In an era when the extent of sporting paraphernalia was 'Footy Cards' or the jersey of your favourite team, now entire shelves at supermarkets were crammed with offerings. Cans of fruit had labels to collect and every newspaper had a competition of some form. As a kid it was a wonderland and I personally attended coaching clinics from both sides of the cricketing divide.

I would watch Sheffield Shield matches and chat with the new generation of Test players like Peter Toohey, but similarly when WSC night cricket came to the SCG, I was there too; including that famous first night when there was standing room only. Those night games were particularly magical. At the end of a school day, I would jump on a train and then 'leg it' to the ground from Central Railway Station while the masses queued for buses. 

I can still recall sitting in the top deck of the Noble Stand when Tony Greig lofted an on-drive straight at my Adam's Apple. Fingers pointed up, I was certain that ball was mine until it faded and fell short. Or the night when Hookesy was cheered to the wicket by 50,000 voices, only to be dismissed cheaply and lamented all the way back to the pavilion by the same 50,000 voices in a lowered tone.
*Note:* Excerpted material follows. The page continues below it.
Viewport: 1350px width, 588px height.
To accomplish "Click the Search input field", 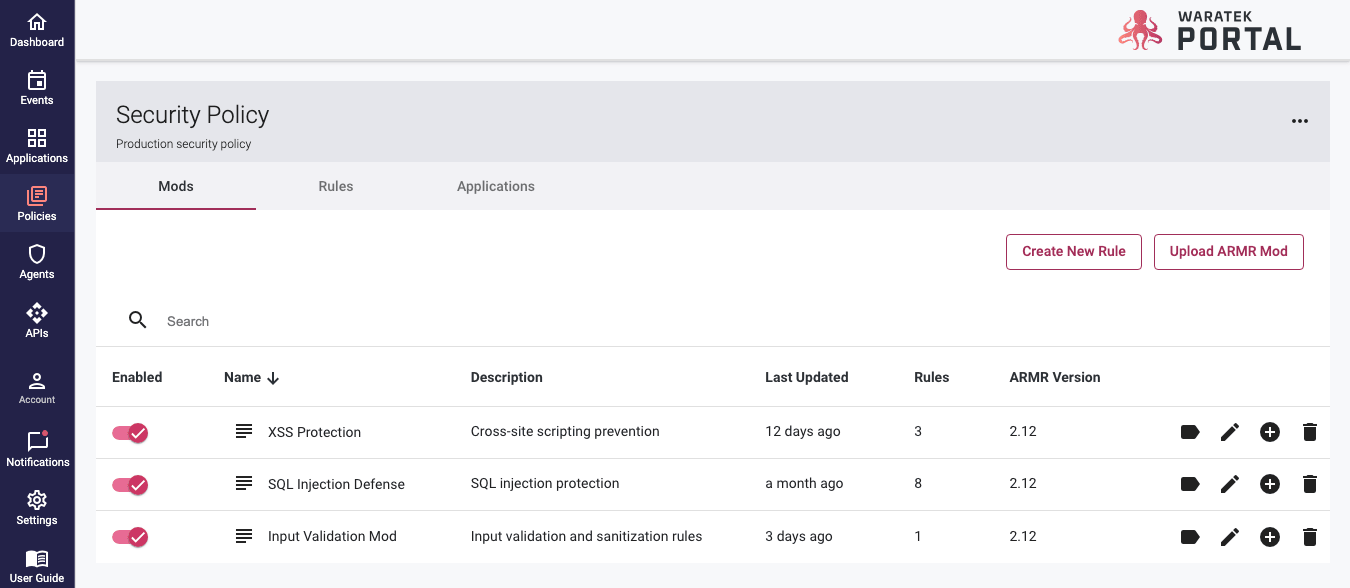I will [x=400, y=321].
You were free to wander around the sacred Member's Stand and mingle with the players after the match. I spoke to Richie Benaud about the ground at North Parramatta that bears his name and Viv Richards about that 'S-S' bat. One evening, the usually 'forthright' Ian Chappell took some time out and let two of us walk into the front of the Member's and pointed out various aspects the Australian change room through glass. It was a fantastic public relations exercise one that is still with me thirty five years later.

For the game it was a time of upheaval, but as a kid it was a golden age. Now many of my mementoes of that time are dusted off and set to be displayed at the International Cricket Hall of Fame's upcoming WSC exhibition. Once commonplace, these pieces now speak of a time past when cricket fought its own revolution and the face of the game changed forever. However, undoubtedly it is the memories that remain with me the strongest and as I watch my own children grow, there are a whole new set of memories just waiting to be captured.

...and maybe that's another reason 'Why Cricket Matters'.